Look through the data below, and copy each line that carries the word "will".

Stored records:

>>

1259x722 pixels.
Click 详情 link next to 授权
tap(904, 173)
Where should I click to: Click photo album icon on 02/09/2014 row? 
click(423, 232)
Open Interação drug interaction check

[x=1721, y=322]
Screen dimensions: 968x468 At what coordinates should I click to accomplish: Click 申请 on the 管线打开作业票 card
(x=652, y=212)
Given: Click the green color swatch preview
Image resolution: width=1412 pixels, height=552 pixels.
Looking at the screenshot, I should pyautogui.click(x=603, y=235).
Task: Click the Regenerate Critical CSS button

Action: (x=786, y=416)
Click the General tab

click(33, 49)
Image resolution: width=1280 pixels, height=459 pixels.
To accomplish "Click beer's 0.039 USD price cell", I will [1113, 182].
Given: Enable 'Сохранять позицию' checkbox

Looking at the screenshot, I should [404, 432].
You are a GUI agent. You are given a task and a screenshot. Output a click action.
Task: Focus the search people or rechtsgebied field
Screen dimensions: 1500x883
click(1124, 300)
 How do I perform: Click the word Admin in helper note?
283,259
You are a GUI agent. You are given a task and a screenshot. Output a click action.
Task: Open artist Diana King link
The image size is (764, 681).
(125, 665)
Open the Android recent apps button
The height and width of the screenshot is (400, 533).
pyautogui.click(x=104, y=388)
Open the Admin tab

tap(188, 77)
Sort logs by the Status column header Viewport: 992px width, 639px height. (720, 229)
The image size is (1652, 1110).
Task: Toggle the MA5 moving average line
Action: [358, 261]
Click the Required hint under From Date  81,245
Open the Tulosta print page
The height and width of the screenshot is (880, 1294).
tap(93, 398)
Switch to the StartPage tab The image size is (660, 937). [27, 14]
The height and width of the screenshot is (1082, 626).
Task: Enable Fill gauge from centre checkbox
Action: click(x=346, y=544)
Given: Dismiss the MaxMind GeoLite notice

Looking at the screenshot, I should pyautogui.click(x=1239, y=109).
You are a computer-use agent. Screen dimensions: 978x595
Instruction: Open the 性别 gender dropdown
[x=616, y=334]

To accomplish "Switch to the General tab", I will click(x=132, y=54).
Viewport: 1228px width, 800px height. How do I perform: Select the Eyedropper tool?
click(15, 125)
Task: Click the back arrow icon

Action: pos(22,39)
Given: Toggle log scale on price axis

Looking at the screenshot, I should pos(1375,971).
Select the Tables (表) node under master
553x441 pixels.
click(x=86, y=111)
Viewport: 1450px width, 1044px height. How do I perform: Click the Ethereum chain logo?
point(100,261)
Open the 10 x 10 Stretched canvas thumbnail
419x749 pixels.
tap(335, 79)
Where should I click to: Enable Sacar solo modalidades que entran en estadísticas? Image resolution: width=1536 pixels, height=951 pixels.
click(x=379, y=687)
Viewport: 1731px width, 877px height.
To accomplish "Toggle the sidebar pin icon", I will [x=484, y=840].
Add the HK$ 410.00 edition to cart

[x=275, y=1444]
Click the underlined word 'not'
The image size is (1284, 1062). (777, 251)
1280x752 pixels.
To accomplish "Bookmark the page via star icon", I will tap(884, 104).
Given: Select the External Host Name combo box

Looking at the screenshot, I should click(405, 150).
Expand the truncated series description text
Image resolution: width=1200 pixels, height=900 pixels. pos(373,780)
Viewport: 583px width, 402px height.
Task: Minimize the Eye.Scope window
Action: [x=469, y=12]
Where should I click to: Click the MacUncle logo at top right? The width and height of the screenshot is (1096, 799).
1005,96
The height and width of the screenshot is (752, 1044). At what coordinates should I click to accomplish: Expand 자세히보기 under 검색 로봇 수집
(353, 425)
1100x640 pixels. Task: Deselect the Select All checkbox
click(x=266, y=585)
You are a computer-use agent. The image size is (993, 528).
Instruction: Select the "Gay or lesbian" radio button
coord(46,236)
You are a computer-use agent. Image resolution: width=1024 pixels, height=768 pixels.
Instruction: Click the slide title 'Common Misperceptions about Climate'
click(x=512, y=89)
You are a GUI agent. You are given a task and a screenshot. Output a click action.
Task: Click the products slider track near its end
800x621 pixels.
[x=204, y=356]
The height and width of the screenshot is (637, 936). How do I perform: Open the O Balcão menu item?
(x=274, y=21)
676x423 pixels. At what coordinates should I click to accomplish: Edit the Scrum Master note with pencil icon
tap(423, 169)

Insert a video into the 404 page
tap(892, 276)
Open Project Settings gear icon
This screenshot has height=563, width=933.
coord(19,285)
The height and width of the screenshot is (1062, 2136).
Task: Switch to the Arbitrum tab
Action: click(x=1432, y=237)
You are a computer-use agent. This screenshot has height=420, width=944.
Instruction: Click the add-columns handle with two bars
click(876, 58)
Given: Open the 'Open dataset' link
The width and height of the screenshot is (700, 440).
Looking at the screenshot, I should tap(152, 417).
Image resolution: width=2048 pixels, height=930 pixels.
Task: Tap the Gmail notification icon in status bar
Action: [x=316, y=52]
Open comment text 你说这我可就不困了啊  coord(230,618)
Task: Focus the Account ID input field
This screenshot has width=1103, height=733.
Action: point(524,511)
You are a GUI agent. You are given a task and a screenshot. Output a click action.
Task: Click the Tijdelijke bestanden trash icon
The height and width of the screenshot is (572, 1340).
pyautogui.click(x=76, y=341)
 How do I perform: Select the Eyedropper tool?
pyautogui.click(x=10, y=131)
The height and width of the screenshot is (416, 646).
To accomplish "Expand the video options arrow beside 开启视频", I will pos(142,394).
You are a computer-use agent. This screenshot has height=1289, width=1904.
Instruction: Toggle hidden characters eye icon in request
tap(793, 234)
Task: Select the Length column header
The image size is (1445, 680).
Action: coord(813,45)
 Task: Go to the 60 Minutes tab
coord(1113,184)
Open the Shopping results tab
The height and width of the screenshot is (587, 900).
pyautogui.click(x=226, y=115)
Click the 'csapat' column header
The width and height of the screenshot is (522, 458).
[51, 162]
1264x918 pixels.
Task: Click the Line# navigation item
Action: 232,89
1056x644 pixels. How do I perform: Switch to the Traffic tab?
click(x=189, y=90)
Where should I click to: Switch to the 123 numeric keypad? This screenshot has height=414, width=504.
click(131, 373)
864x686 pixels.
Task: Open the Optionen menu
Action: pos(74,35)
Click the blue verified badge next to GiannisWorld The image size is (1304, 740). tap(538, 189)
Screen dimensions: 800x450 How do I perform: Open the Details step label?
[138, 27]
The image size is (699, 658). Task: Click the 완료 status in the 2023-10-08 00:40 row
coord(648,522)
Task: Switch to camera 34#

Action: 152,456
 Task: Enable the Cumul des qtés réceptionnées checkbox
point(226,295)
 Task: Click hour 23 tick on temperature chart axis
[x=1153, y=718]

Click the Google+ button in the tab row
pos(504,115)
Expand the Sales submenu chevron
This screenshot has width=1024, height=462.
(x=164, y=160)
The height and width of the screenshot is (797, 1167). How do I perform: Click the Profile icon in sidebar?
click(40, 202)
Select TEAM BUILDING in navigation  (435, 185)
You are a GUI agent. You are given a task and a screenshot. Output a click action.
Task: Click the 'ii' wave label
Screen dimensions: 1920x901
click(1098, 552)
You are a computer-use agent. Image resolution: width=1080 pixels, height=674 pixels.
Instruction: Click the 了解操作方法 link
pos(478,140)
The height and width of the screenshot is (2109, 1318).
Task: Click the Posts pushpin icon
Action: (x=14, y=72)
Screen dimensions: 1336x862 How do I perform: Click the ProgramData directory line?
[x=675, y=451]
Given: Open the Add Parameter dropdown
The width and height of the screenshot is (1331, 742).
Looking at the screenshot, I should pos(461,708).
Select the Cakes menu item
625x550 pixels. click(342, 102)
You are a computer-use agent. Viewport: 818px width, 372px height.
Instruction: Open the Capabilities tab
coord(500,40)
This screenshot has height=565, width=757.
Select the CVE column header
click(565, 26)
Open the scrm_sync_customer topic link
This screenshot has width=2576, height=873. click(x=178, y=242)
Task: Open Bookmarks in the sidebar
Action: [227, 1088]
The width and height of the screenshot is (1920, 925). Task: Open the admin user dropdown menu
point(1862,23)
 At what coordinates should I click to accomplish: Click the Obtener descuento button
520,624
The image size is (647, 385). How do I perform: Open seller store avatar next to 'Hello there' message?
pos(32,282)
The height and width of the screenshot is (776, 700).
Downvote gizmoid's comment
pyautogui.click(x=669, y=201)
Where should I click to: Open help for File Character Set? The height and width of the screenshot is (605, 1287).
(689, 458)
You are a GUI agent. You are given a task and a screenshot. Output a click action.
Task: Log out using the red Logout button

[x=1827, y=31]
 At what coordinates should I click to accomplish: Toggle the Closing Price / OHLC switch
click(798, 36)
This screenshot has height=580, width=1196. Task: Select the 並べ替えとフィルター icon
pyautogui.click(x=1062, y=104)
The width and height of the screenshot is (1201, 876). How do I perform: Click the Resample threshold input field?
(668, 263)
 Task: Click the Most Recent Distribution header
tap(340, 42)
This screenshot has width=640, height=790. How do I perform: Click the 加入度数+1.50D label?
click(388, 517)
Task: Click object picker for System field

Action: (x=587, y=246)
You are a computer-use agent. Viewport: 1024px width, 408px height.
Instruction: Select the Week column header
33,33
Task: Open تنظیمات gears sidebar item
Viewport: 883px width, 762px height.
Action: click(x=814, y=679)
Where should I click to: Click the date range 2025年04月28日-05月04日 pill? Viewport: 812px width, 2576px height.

<<

> Answer to this problem
To accomplish "Click beer's 0.039 USD price cell", I will [1113, 182].
To accomplish "Switch to the General tab", I will click(x=132, y=54).
To accomplish "Toggle the sidebar pin icon", I will [x=484, y=840].
To accomplish "Bookmark the page via star icon", I will tap(884, 104).
To accomplish "Expand the video options arrow beside 开启视频", I will pos(142,394).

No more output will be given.